Again, Kahneman demonstrates the pitfalls of automatic processing with a visual illusion before moving on to a cognitive one that demonstrates the same effect. Here we use the visual cues in the image to determine the height of the men in comparison with their surroundings, rather than directly comparing the two.
The question, “How happy are you with your life these days?” came from a survey of German students. They were asked this question, and then asked how many dates they had last month. Their answers to these questions were uncorrelated. But another group saw the two questions in reverse order. This time there were huge correlations between number of dates and happiness.
When the students are first asked about happiness and then about dates, they take in different factors. But when asked first, the question about dates primes the students and affects their thoughts about their happiness.
What happens with these students is the same as what happens with the visual illusion. They do not want to spend time on precise calculations, and so they substituted the question with one for which they had already calculated their answer. This is also an example of WYSIATI. The present state of mind looms very large when people evaluate happiness.
These different answers show just how easy it is to manipulate System 1, as it relies on present evidence and seeks to expend as little energy as possible in making calculations. In this example, it appears to avoid expending energy altogether. The intuitive answer draws on the answer the students have already given.
Particularly when emotions are involved, people often use their preexisting beliefs to come to conclusions, rather than considering new arguments. Psychologist Paul Slovic has proposed an “affect heuristic,” in which people let their likes and dislikes determine their beliefs about the world. If we like the current health policy, we believe its benefits are substantial and its costs more manageable than alternatives. In this way, System 2 becomes “an apologist for the emotions of System 1.” It searches for information and arguments that are consistent with existing beliefs.
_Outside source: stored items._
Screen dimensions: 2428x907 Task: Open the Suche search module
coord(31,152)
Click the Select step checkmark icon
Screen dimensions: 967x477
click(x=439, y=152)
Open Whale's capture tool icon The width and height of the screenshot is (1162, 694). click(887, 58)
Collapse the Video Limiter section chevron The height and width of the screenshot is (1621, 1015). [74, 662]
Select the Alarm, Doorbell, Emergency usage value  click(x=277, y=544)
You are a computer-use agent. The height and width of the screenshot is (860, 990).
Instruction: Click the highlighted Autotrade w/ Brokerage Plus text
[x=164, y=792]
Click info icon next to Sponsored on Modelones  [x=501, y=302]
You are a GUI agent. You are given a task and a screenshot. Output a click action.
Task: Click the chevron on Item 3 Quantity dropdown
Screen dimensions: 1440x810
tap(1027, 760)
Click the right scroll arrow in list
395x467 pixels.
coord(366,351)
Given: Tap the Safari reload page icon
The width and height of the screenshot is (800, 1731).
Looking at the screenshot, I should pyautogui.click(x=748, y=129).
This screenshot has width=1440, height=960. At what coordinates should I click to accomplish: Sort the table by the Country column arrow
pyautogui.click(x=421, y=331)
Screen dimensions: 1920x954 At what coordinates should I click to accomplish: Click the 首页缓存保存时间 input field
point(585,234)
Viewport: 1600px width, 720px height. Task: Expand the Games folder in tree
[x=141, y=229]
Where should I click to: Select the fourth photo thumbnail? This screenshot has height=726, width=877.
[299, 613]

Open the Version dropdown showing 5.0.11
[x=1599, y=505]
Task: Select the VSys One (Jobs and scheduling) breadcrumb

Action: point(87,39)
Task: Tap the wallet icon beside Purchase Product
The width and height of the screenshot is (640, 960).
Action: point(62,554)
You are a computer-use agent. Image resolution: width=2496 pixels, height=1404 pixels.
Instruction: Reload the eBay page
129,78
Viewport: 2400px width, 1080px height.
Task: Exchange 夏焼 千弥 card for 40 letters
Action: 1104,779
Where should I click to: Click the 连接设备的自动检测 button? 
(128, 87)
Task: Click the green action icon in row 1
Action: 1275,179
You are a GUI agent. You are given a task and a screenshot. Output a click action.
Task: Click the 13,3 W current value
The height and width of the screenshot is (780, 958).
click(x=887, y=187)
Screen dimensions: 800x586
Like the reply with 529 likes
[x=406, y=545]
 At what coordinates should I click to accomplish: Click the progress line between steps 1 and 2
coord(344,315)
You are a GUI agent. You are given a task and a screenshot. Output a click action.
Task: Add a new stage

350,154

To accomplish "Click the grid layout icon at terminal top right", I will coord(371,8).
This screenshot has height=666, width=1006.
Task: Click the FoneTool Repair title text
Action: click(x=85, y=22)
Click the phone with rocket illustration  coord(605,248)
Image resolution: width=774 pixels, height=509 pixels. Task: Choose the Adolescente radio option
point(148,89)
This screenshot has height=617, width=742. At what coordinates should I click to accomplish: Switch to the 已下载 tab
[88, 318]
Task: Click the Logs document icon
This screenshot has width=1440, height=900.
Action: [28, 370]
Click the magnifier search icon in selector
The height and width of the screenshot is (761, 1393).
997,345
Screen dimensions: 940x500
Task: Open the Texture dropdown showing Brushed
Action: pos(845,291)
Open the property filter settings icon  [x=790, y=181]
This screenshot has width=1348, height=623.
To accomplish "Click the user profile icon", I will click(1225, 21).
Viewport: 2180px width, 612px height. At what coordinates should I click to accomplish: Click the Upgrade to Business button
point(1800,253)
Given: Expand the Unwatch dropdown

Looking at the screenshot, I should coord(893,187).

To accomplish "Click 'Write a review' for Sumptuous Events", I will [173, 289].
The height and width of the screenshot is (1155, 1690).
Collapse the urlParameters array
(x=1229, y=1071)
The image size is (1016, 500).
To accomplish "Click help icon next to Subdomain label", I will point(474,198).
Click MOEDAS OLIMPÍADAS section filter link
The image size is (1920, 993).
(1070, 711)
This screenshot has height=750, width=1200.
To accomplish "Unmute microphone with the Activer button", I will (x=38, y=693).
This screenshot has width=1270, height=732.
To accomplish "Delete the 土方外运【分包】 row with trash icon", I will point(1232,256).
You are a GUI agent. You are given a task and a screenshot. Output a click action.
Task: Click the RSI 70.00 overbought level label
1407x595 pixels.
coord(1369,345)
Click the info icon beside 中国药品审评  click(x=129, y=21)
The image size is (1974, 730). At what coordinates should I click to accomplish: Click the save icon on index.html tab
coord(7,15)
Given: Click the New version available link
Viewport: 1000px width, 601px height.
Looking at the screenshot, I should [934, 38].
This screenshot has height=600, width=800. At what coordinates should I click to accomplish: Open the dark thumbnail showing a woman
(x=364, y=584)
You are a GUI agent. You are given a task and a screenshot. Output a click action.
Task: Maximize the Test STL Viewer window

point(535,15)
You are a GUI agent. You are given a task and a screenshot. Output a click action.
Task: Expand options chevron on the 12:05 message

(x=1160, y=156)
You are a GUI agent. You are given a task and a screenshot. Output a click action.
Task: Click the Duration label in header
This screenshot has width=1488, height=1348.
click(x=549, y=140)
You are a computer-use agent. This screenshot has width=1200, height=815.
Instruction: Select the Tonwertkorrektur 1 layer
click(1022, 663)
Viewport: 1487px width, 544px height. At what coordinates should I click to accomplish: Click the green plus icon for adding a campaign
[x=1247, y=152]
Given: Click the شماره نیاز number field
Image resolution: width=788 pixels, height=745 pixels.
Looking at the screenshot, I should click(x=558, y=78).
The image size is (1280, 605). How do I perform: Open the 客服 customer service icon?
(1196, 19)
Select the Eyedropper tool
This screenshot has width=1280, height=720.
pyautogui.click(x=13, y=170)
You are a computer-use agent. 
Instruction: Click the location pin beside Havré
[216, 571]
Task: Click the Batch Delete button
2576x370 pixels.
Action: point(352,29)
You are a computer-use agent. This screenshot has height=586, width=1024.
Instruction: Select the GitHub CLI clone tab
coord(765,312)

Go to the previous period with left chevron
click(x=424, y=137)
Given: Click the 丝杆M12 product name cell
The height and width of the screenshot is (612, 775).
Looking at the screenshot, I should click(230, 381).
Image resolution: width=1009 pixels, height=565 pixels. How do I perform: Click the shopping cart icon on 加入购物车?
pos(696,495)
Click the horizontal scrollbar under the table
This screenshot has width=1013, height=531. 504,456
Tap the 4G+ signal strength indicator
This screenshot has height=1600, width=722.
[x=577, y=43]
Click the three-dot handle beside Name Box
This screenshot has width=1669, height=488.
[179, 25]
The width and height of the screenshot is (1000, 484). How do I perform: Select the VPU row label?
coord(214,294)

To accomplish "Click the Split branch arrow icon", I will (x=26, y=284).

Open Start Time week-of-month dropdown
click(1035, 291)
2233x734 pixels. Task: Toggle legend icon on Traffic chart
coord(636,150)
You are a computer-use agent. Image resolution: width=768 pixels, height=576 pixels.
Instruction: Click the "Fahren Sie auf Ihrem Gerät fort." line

The affect heuristic serves as a kind of confirmation bias. We work to integrate new information into the beliefs that we already hold. Even though we are using our System 2 processing, System 2 is greatly affected by the impressions and associations formed by System 1 and works to justify those impressions when presented with new information, which is why Kahneman describes it as an “apologist.”
Kahneman concludes Part 1 by summing up the features and activities attributed to System 1 that he has introduced: generating impressions, operating automatically, creating patterns of ideas, inferring causes, exaggerating consistency (the halo effect), focusing on existing evidence (WYSIATI), matching intensities across scales (e.g., size to loudness), computing more than intended, substituting easy questions for hard ones.
As the first part of the book concludes, Kahneman recaps some of System 1’s most important aspects. In reviewing this information as a whole, one can see that Kahneman has proven how System 1 is prone to laziness (and subsequently to error) through each of these concepts.